Is it possible for $\nabla f=y\mathbf{i}-x\mathbf{j}$

Question

is it possible for a function $f(x,y)$ satisfying $\nabla f=y\mathbf{i}-x\mathbf{j}$ ?

Since $\frac{\partial^2 f}{\partial x\partial y}=-1$ and $\frac{\partial^2 f}{\partial y\partial x}=1$, thus $f$ should be singular.

I find a similar answer in wikipedia "Symmetry of second derivatives",

$f(x,y)=\frac{xy(x^2-y^2)}{x^2+y^2}$ for $(x,y)\ne(0,0)$ and $f(x,y)=0$ for $(x,y)=(0,0)$, however, this function just satisfies at $(x,y)=(0,0)$.

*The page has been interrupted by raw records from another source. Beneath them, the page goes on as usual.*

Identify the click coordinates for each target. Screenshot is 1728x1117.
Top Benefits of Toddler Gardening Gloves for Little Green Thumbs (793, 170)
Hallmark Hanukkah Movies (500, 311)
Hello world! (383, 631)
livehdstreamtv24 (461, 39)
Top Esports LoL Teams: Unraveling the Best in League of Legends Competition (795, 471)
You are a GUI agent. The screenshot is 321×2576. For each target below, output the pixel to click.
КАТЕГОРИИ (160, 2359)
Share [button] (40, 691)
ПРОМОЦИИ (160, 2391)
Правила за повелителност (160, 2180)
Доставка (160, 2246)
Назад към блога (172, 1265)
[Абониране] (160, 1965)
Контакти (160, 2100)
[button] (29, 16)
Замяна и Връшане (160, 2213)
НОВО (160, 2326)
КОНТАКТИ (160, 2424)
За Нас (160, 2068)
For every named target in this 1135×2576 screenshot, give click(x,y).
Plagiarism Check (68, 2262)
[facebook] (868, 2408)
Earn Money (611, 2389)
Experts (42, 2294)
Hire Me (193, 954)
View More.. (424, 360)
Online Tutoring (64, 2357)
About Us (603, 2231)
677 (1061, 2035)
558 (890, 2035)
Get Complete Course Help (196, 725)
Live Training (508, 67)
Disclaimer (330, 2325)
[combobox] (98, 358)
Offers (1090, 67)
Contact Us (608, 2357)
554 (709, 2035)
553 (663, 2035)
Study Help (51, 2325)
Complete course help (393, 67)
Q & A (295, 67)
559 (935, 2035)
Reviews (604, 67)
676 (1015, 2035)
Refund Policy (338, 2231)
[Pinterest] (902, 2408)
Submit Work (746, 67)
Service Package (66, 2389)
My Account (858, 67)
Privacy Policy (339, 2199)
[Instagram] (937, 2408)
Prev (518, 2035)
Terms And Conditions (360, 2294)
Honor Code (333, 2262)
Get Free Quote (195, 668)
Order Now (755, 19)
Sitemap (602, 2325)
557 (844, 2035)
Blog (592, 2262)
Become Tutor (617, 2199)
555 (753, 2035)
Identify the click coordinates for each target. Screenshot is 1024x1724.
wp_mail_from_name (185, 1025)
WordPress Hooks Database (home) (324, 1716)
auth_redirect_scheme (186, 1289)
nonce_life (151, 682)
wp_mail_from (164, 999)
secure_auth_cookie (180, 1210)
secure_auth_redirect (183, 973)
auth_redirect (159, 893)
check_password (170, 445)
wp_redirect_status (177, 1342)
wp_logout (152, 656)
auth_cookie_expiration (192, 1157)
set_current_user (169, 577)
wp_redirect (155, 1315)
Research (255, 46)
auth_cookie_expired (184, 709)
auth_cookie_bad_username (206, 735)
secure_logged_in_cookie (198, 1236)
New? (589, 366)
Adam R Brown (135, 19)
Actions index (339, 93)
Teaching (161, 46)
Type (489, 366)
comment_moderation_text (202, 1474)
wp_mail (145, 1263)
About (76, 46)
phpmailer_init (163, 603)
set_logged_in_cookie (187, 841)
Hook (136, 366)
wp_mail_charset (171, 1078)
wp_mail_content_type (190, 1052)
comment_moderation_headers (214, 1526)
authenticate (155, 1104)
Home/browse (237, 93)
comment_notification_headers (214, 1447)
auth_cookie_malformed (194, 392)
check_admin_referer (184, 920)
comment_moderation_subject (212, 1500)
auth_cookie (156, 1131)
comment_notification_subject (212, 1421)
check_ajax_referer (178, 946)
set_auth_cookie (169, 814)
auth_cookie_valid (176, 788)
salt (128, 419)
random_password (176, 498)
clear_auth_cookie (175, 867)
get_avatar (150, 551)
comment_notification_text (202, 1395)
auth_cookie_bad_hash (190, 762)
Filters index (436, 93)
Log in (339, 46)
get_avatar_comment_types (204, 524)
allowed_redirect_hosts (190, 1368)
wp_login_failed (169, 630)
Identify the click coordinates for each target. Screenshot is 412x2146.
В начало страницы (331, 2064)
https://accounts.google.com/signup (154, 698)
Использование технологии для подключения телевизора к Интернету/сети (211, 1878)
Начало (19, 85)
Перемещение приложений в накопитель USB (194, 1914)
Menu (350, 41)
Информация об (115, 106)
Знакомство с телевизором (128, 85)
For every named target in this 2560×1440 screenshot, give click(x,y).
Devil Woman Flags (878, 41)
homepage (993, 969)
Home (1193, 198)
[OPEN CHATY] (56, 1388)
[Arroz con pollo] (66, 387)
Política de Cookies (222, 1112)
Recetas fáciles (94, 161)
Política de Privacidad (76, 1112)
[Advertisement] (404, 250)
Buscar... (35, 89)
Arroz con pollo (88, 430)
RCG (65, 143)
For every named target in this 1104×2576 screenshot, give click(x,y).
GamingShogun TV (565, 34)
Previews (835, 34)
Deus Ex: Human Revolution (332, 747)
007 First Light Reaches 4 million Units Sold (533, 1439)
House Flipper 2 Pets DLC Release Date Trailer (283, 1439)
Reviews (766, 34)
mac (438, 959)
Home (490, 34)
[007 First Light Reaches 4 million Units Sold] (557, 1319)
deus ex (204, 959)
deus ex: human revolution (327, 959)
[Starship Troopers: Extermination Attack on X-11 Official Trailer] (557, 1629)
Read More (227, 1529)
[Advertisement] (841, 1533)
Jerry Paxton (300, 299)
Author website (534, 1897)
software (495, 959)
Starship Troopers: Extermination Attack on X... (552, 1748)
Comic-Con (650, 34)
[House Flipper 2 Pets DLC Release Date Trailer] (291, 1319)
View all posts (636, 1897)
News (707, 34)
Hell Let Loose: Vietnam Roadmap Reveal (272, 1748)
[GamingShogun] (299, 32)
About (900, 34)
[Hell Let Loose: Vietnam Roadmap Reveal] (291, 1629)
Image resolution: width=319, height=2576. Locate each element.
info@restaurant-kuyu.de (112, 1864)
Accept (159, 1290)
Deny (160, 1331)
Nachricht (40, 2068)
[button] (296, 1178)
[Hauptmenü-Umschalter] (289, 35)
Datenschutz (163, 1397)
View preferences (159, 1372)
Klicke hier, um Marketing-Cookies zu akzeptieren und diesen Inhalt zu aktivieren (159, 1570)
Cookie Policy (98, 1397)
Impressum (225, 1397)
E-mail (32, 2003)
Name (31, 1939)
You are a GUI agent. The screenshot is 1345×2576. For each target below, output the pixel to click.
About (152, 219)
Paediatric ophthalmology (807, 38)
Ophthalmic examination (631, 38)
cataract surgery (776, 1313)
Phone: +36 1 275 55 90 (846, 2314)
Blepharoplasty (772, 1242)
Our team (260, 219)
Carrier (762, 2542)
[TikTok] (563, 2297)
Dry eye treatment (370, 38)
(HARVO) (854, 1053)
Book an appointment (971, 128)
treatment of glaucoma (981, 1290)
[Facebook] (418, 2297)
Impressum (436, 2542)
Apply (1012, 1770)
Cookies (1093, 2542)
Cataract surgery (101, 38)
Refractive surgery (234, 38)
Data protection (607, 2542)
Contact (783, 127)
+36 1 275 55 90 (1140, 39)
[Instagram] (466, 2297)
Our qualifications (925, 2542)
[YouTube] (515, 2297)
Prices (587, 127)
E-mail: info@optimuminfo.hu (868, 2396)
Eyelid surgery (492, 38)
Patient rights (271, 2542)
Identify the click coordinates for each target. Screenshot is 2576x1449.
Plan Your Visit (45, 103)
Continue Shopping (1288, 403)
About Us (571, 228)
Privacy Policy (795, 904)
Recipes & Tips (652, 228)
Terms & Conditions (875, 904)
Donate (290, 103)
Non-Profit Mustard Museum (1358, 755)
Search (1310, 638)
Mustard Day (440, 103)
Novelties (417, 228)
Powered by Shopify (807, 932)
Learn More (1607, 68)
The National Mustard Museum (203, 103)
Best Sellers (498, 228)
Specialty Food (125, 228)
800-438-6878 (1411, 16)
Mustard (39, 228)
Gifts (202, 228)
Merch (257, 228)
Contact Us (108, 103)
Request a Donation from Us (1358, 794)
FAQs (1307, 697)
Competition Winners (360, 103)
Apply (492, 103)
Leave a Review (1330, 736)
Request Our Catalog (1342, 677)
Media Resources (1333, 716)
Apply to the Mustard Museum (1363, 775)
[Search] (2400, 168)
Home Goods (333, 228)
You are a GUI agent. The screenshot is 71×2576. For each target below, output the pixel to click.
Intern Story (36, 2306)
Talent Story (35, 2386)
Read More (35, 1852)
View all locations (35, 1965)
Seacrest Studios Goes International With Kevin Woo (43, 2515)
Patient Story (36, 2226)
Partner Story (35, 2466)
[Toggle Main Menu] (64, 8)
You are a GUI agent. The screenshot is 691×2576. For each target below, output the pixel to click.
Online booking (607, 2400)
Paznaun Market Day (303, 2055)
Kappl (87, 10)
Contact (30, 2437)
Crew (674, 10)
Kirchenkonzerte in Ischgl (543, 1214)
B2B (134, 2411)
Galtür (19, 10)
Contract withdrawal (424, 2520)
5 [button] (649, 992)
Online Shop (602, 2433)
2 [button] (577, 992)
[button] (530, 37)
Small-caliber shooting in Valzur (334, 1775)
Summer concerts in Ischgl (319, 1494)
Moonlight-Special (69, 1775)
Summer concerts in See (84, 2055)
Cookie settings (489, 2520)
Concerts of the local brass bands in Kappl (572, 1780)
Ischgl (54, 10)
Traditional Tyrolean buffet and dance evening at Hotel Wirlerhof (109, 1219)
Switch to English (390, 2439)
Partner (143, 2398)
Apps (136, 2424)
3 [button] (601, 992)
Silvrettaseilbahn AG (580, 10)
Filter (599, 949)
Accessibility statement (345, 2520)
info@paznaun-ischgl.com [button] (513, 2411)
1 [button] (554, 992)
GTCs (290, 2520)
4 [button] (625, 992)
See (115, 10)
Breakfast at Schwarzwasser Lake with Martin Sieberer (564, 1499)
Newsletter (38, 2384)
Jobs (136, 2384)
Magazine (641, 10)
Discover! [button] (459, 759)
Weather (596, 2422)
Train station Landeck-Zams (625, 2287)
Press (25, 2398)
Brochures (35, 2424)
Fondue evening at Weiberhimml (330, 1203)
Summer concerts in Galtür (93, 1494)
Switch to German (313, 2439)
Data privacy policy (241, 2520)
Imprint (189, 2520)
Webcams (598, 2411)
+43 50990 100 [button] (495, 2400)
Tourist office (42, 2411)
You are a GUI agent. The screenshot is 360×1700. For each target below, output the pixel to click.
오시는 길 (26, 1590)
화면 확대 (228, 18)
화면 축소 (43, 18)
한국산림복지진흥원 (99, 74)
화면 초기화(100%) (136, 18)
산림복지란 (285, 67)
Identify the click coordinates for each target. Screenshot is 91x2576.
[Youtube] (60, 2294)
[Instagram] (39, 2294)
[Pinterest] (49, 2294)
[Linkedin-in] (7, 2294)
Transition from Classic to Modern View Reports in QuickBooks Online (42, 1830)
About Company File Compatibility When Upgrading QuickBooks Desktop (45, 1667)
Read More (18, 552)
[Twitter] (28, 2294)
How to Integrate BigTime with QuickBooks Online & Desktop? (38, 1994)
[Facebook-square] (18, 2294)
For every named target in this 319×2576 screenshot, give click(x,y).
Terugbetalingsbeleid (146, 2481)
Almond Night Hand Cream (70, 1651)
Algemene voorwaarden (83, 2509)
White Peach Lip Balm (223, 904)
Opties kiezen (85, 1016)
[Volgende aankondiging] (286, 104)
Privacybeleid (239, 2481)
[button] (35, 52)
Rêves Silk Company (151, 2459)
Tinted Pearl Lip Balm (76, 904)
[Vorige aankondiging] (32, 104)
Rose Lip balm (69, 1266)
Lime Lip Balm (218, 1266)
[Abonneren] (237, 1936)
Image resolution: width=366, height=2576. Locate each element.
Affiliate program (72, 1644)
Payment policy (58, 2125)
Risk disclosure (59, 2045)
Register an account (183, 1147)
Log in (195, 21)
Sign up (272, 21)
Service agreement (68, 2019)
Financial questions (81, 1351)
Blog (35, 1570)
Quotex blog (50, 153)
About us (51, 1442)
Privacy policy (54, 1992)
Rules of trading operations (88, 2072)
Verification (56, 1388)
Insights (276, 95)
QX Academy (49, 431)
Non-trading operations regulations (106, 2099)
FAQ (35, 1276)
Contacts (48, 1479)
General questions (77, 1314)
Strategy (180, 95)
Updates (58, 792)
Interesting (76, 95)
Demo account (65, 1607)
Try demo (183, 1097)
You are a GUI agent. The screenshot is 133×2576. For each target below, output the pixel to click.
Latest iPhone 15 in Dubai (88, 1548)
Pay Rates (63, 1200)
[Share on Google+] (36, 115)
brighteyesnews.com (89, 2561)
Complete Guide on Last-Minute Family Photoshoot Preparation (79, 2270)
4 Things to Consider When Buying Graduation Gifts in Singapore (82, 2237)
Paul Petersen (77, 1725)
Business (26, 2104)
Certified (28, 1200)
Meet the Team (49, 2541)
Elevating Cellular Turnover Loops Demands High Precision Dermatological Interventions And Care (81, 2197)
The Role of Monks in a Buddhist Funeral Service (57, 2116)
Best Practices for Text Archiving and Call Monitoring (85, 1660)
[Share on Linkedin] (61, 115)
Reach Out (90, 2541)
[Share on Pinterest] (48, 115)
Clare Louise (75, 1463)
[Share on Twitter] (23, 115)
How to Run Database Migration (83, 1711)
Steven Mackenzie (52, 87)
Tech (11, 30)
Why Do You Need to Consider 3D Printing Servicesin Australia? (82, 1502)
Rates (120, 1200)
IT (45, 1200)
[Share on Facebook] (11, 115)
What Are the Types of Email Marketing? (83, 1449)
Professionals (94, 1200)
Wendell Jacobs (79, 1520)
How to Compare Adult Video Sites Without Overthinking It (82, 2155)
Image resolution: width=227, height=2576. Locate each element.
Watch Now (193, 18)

Does anybody know a function satisfies the condition in the whole variables domain?

Answer 1

You're requiring:

$f_x=y$ and $f_y=-x$

This requires

$f=xy+A(y)$ and $f=-xy+B(x)$

which implies $2xy=B(x)-A(y)$. Try and show this is impossible (remember, no y can appear in B and no x can appear in y). Try and consider some arbitrary function of x while holding y constant, then changing the constant.

Now no one says $f$ has to be twice continuously differentiable, so the symmetry of the second derivative doesn't have to hold, but the above already rules a function like this out.